Summarize the All the Bright Places page in two sentences.

PROVIDED PASSAGE:
- - -

|All the bright places|
Author: Niven, Jennifer
Told in alternating voices, when Theodore Finch and Violet Markey meet on the ledge of the bell tower at school--both teetering on the edge--it's the beginning of an unlikely relationship, a journey to discover the "natural wonders" of the state of Indiana, and two teens' desperate desire to heal and save one another.
Full Text Reviews:
Booklist - 11/01/2014 Violet and Finch meet on the ledge of their school’s clock tower, both thinking about jumping. For frenetic Finch, who constantly alters his appearance, suicide is often on his mind, and the barrage of bullying he receives, from his classmates and his own father, doesn’t help matters. Violet, on the other hand, is in a daze after the untimely death of her sister. They don’t jump, but their chance meeting leads to a partnership on a geography project visiting Indiana roadside oddities. Their friendship grows into a sweet romance, and Violet feels invigorated—she starts feeling engaged with her life and even takes up writing again, something she gave up after her sister died. Despite Finch’s desperate desire, their burgeoning love is not enough to solve his wild, emotional ups and downs, behavior that’s not called what it is—bipolar disorder—until very late in the novel. Niven’s first novel for teens tackles a big topic with sensitivity (suicide-prevention resources are included), and teens will likely swoon over Finch and Violet’s doomed oddball romance. HIGH-DEMAND BACKSTORY: With an author tour, a major promotional campaign, and a film adaptation already in the works, publishers are banking on Niven’s YA debut to be a hit. - Copyright 2014 Booklist.

- - -

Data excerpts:
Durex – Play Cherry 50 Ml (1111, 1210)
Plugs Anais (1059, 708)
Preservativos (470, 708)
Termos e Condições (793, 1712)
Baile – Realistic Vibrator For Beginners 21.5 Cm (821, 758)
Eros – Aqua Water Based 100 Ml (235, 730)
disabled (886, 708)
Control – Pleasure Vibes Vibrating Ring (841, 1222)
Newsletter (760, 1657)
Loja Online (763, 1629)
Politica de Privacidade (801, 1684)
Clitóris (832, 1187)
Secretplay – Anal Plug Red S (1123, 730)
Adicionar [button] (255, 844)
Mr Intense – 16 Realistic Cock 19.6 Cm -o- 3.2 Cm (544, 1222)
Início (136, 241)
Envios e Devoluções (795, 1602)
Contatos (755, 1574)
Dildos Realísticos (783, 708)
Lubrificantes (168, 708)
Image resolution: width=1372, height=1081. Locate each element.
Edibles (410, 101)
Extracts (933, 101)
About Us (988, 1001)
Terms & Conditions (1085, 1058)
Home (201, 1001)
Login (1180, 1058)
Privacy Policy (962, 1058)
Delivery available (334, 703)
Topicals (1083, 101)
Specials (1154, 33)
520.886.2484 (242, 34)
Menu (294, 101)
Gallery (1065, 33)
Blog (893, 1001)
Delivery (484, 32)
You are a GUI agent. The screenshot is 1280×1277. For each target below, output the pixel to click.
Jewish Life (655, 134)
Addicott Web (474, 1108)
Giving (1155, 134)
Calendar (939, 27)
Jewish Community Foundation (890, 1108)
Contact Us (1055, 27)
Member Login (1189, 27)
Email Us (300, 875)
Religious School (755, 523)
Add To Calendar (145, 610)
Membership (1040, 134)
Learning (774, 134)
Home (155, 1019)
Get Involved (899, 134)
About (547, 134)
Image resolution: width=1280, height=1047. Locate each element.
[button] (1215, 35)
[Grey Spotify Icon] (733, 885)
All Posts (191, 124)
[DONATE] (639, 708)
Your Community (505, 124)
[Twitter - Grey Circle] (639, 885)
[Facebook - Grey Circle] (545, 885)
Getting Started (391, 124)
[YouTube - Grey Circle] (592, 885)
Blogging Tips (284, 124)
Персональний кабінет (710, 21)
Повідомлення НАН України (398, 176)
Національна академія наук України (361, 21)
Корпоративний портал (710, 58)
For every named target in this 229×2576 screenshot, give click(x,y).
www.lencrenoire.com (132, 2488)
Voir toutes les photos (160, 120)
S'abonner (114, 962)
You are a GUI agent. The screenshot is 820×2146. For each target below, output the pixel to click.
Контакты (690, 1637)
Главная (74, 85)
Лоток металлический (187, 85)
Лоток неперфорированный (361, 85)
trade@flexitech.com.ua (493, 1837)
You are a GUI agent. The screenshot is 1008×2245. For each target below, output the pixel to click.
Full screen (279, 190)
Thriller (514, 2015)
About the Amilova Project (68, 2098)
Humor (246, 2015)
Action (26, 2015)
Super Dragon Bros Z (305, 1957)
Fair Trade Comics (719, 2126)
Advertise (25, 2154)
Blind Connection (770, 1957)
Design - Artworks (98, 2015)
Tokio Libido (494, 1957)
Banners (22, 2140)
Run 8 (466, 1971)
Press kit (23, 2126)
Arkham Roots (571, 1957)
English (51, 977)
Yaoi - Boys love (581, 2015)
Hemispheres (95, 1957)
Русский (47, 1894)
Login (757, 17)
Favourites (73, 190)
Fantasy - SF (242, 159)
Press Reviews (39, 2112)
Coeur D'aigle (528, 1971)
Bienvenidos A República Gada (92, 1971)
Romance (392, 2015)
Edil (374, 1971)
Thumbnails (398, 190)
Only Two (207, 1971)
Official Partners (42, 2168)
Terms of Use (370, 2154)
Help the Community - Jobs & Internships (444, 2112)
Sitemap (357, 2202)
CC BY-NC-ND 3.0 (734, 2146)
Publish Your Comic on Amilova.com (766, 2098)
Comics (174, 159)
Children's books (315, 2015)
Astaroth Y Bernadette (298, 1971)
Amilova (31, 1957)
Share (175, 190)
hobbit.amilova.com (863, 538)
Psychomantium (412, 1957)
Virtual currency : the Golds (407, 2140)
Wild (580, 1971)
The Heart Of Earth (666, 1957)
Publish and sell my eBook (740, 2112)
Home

- - -

THE ANSWER:
Theodore Finch and Violet Markey meet on the ledge of their school's bell tower, both thinking about jumping, and their partnership on a geography project visiting Indiana roadside oddities grows into a romance that helps Violet engage with her life again. A Booklist review says Niven's first novel for teens handles suicide with sensitivity, though their love cannot solve Finch's emotional ups and downs, which are named as bipolar disorder only very late in the novel.